## Dati forniti
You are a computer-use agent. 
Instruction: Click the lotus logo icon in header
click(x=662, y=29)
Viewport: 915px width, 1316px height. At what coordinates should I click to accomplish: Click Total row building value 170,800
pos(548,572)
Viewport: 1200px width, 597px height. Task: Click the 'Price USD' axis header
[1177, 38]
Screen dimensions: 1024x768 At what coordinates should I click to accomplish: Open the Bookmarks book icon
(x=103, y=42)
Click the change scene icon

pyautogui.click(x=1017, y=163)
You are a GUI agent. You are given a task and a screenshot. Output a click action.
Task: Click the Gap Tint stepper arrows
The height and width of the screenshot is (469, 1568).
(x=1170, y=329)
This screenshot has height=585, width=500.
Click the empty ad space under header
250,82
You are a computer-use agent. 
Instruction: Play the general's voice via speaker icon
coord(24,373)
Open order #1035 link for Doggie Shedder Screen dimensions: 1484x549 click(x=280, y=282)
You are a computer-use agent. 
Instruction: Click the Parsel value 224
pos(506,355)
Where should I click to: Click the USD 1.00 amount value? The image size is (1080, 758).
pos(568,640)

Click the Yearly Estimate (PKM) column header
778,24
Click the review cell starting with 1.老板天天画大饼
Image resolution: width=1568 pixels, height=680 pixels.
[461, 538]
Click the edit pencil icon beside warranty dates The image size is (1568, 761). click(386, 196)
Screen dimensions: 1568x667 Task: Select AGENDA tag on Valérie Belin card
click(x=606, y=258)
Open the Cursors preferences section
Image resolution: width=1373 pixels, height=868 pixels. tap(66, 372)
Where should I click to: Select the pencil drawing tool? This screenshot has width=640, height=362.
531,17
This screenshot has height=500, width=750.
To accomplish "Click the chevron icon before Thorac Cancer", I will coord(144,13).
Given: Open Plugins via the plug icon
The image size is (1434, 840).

## Cosa richiede
Conta le righe dell'elenco che contengono la stringa "This", distinguendo tra maiuscole e minuscole. Scrivi soltanto il numero.

## Risposta corretta
3